* **PASSAGE SHOWN**
○ ○ ○ ○ ○ ○ ○
Privacy considerations for virtual hiring: Bulletin issued by Office of the Privacy Commissioner of Canada

A Zoom meeting in progress. Photo: Anna Shvets/Pexels
By Office of the Privacy Commissioner of Canada

Privacy Act Bulletins are intended to offer lessons learned, best practices and other important privacy news, trends and information related to privacy protection in the federal public sector. We encourage you to share this information with colleagues.


The COVID-19 pandemic has increased interest within the federal public service in conducting job interviews and candidate assessments virtually. The OPC has provided advice to a number of federal public sector institutions on their use of virtual staffing platforms.

This bulletin highlights key privacy considerations when using third-party staffing platforms that provide human resources services. It is a follow-up to our February 2020 Bulletin on the privacy implications of video job interviews.

Privacy considerations when using virtual staffing platforms

Consider risks when outsourcing the collection and management of personal information

This includes examining third parties’ retention procedures to ensure that personal information is not kept for longer than necessary. See the Bulletin entitled: Consider privacy implications when outsourcing functions to a third party for more information.

Institutions should also limit the amount of personal information that third parties collect to reduce the risk of over-collection and breaches. Specifically, institutions should only collect supplemental documents when they need them to assess the applicant and should think carefully whether such documents need to be shared with a third party.

Provide training on managing personal information in a virtual hiring context

The institution’s ATIP team should instruct human resources officers, hiring managers and selection board members on how to protect individuals’ privacy when reviewing video interviews. For example, it would not be appropriate for a hiring manager to watch video interviews in public spaces or allow others outside their workplace to view videos. Institutions should also ensure that access to videos and other HR documents is limited to those with a need to know.
○ ○ ○ ○ ○ ○ ○
* **STORED DATA**
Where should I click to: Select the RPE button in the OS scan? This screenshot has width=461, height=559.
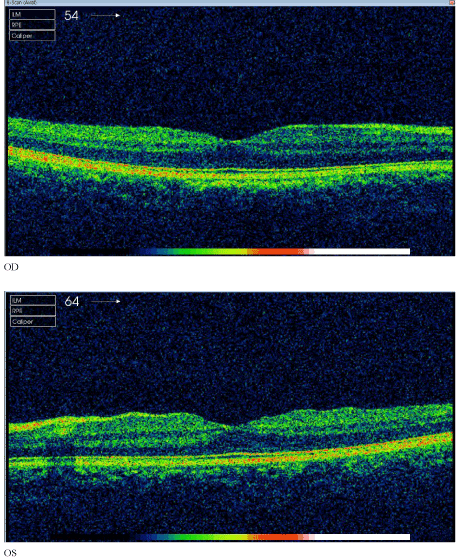click(x=33, y=311)
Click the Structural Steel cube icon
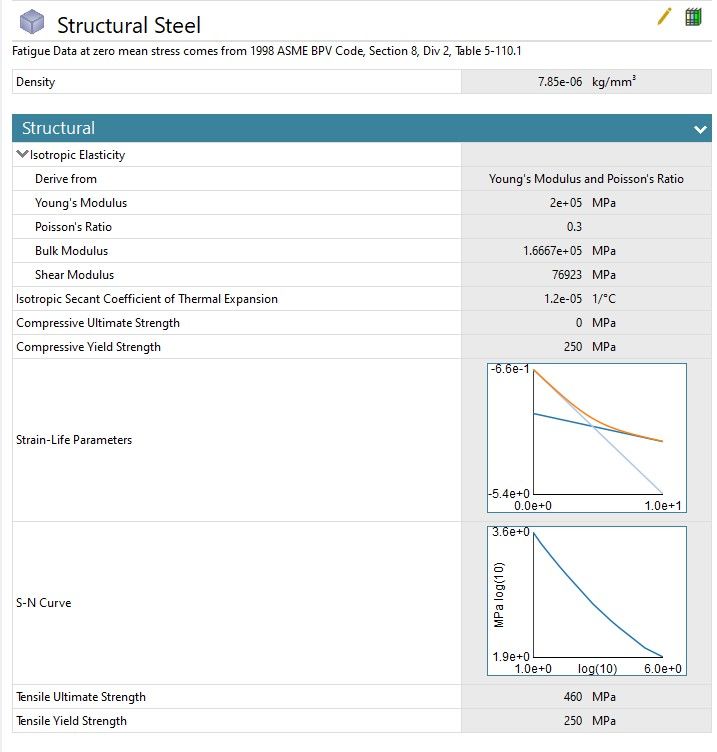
○ ○ ○ ○ ○ ○ ○
* **WORK REQUEST A**
In the virtual hiring bulletin, which earlier bulletin is this one described as following up on?
* **WORK REQUEST B**
Reproduce the portion of the virtual hiring bulletin between "A Zoom meeting" and "information with colleagues.", inclusive.
* **WORK REQUEST C**
Extend the virtual hiring bulletin with the passage that would come next after its final sentence.
The material has no connection to the virtual hiring bulletin.

* **REPLY A**
The February 2020 Bulletin on the privacy implications of video job interviews.

* **REPLY B**
A Zoom meeting in progress. Photo: Anna Shvets/Pexels
By Office of the Privacy Commissioner of Canada

Privacy Act Bulletins are intended to offer lessons learned, best practices and other important privacy news, trends and information related to privacy protection in the federal public sector. We encourage you to share this information with colleagues.

* **REPLY C**
Ensure compliance with section 4 of the Privacy Act

Institutions can prevent the collection of unnecessary personal information when interviewing by instructing candidates to:

  • conduct the interview in a neutral space, or employ background filters/blurring
  • hide personal objects that may reveal sensitive personal information from view of the camera
  • limit providing excessive personal information about others when responding to a question
    • this is especially important in a video interview setting, as everything the candidate says is recorded, and therefore collected by the institution.

Consider how long the personal information should be retained

In contrast to an in-person or live video interview, a pre-recorded video interview may be accessed and used multiple times. Institutions should consider the privacy risks (for example, a breach) of retaining and using the videos over the long term. They should also consider how long-term retention may create a compliance risk with paragraph 6(2) of the Privacy Act, as personal information within a recorded video may become outdated and inaccurate.